WORK TASK: Set down exactly the lines below, starting at the one that contains "Identify the click" and ending at the one that contains "Motorcycles (367, 29)", with both of those lines included and nothing else.

RECORDS PROVIDED:
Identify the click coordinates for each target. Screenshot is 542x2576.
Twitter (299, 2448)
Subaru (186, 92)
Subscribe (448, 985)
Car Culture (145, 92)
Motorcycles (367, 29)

--

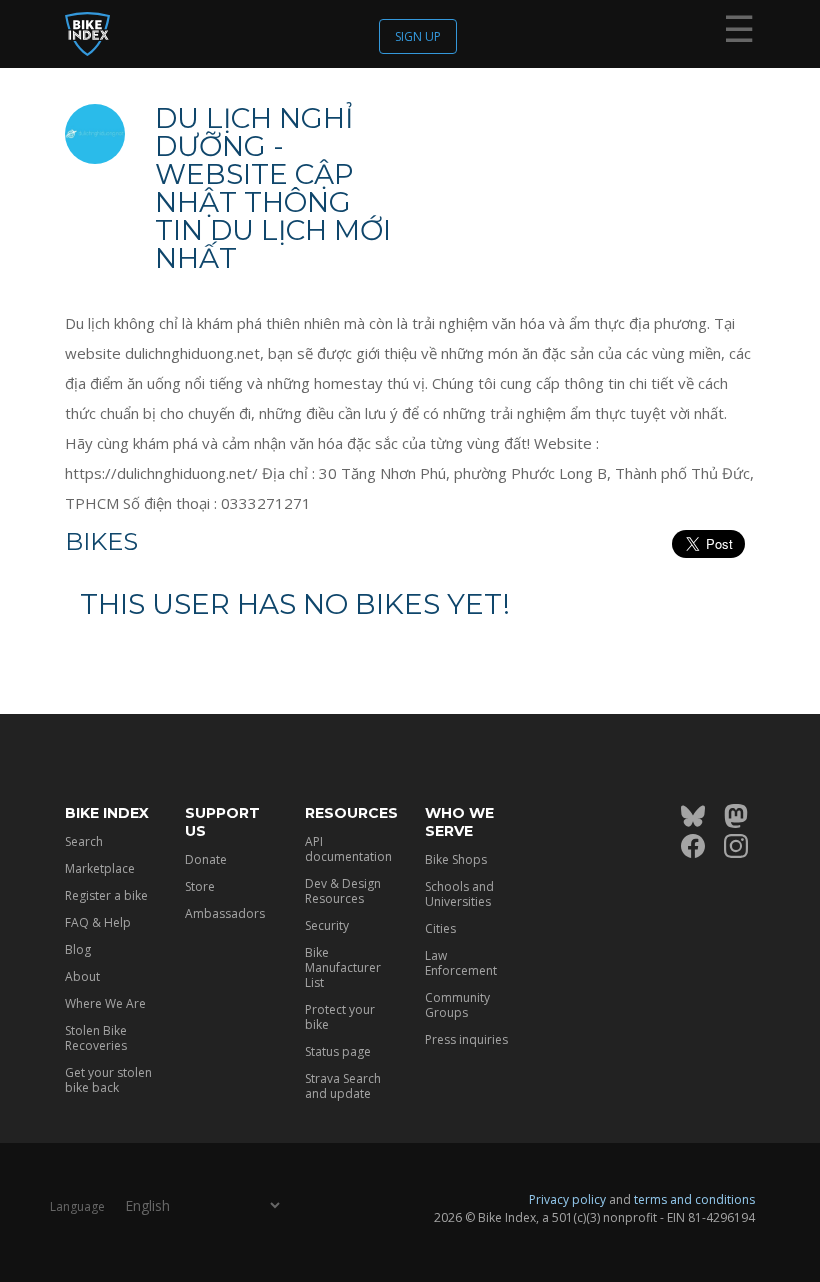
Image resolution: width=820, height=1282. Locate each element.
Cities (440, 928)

RESPONSE BELOW:
Identify the click coordinates for each target. Screenshot is 542x2576.
Twitter (299, 2448)
Subaru (186, 92)
Subscribe (448, 985)
Car Culture (145, 92)
Motorcycles (367, 29)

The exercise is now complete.